To begin implementing this policy, school districts in 2017-18 will develop a plan for assessing and improving the effectiveness of existing supports for mental health and substance use supports for students. This could include staff training. In the 2018-19 school year, the districts’ plan implementation and three-year review cycle begins, and the NC Department of Public Instruction will provide school mental health training and technical assistance to districts. 


READY

NC Check-Ins Assessment Model Receives High Marks from Local Educators

 

For the past two school years, elementary and middle schools in North Carolina have been studying NC Check-ins, a new approach to assess student learning in mathematics and English language arts. In 2016-17, 165 schools were selected to use the Mathematics Check-Ins and 110 used the English language arts version. There also were an additional 156 schools volunteering to use the math Check-Ins and 76 volunteered to use the English language arts Check-Ins.

 

This new approach provides four shorter assessments spread across the school year rather than one larger assessment given only at the end of the year. By taking this approach, teachers receive consistent feedback on student progress across the year so they can make adjustments that may be helpful to student learning.

 

In a survey of school district staff, slightly more than 68 percent of respondents said that participation in NC Check-Ins should be a local option (not state required). Slightly fewer than 63 percent of respondents said that the Check-Ins should be available for online administration. More than 70 percent of participating schools said that their district did not use other benchmark testing alongside the NC Check-ins, but nearly 30 percent did both.

 

Ryan McCreary, principal at Jenkins Elementary School in Hickory, told the State Board of Education that the NC Check-Ins helped ensure appropriate pacing, provided support for proper rigor and format for assessment, and provided access to disaggregated data to support decision-making. McCreary praised NCDPI’s support materials in the model. He noted that the Check-Ins provided a good opportunity to address equity for students and tools to close achievement gaps.

 

NCDPI Accountability staff recommended that NC Check-Ins be expanded in school years 2017-18 (add grades 5 and 7 in English language arts and grades 4 and 6 in mathematics) and in 2018-19 (add grades 4 and 8 in English language arts and grades 3 and 7 in mathematics). Also, staff recommended that the NC Check-Ins be available online and in paper-and-pencil formats, and that schools be discouraged from administering additional benchmark assessments alongside the NC Check-Ins to trim time spent on testing. 

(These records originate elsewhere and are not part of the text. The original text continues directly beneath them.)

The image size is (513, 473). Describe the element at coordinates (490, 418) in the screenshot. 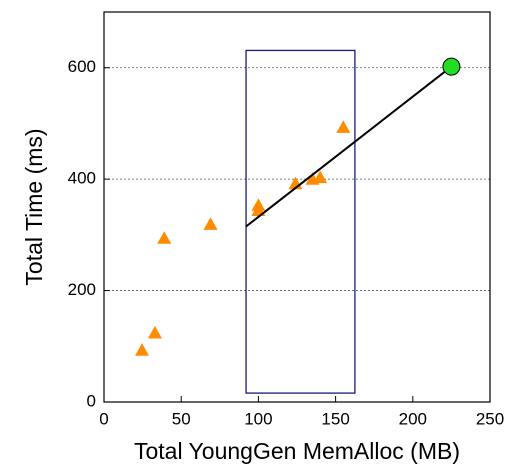

I see `x-tick-label: 250` at that location.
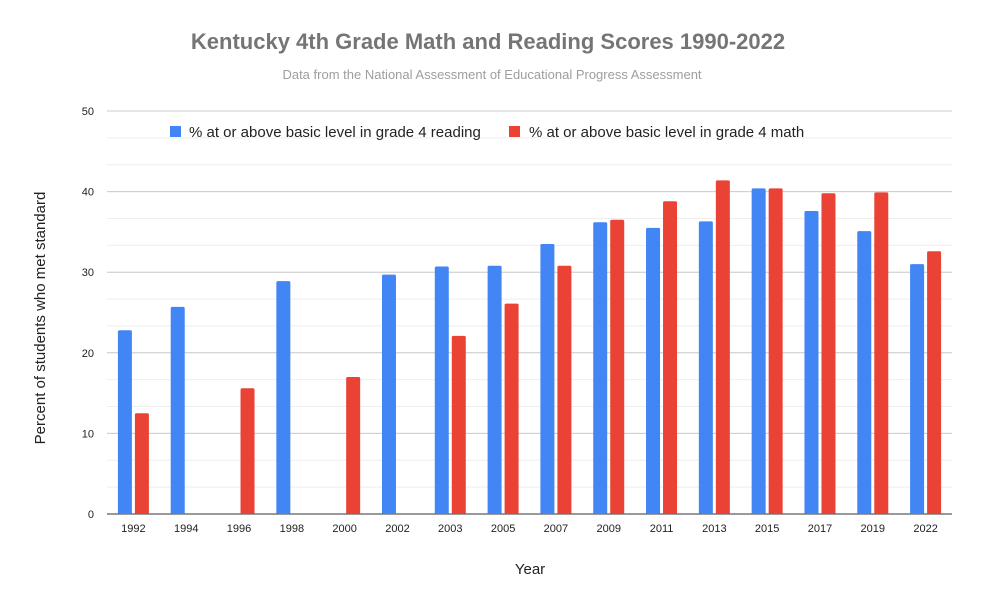 Image resolution: width=983 pixels, height=608 pixels. Describe the element at coordinates (239, 529) in the screenshot. I see `x-tick-label: 1996` at that location.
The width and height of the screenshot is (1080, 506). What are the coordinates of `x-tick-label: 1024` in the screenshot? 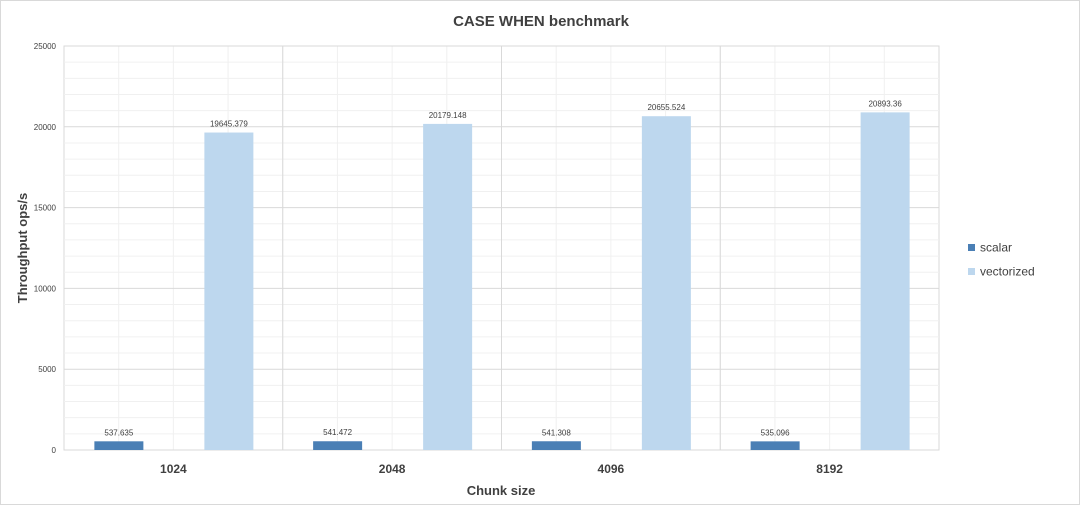 It's located at (174, 469).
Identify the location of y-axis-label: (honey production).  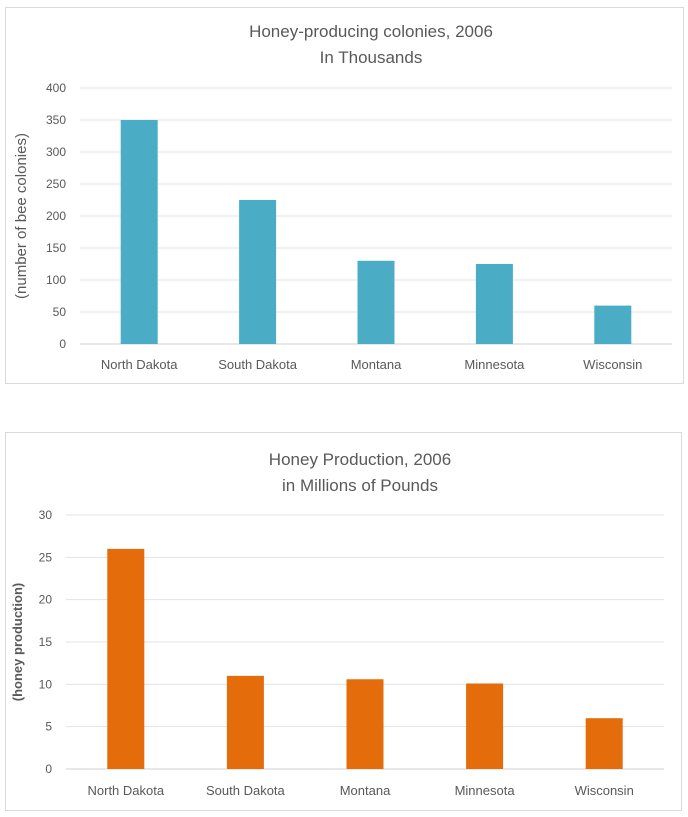
(18, 642).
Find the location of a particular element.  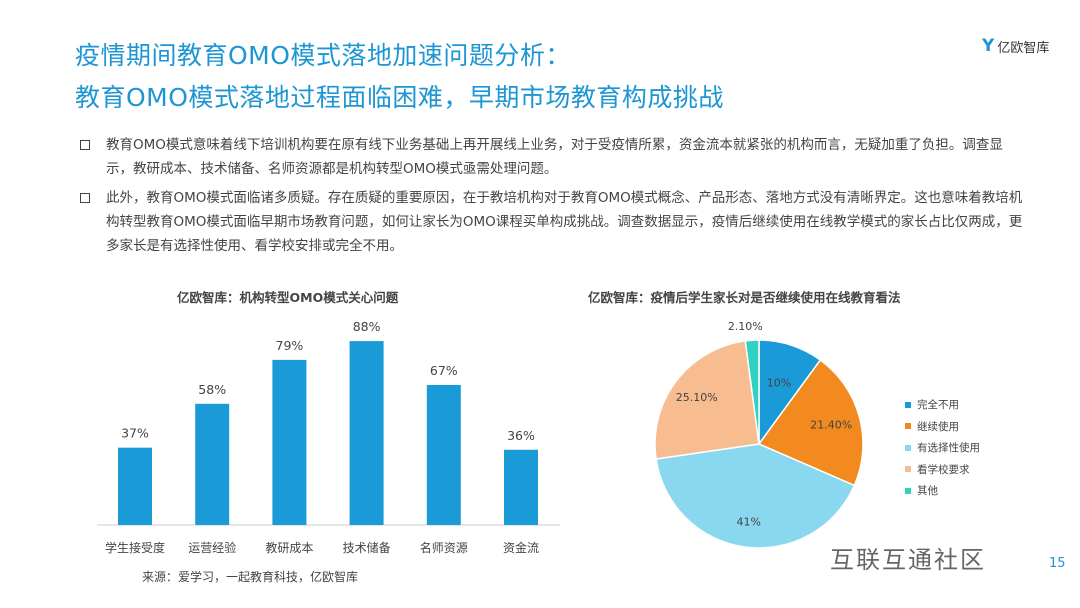

pie-data-label: 10% is located at coordinates (779, 384).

NC Elementary Teacher and Student

NCSU and UNC are Collaborating on Innovative Lateral Entry Teacher Preparation 


North Carolina State University’s and at the University of North Carolina at Chapel Hill’s colleges of education have been working together to address teacher effectiveness and attrition by providing lateral entry teachers with a high-quality, research-based, online competency-based preparation program. This new model of collaboration and outreach is intended to serve some of the approximately 4,300 lateral entry teachers across the state.

 

Last year, 850 lateral entry teachers were located in the NCSU/UNC service area surrounding the Triangle area. This opportunity will become available for about 50 lateral entry teachers beginning in the 2018-19 academic year and is anticipated to be comparably priced with NCSU’s current lateral entry program, which costs approximately $4,200 per teacher.

 

Once it is operational, the universities will evaluate the program based on a variety of measures including teacher retention, teacher effectiveness, time to completion, edTPA results, and the satisfaction of participating lateral entry teachers.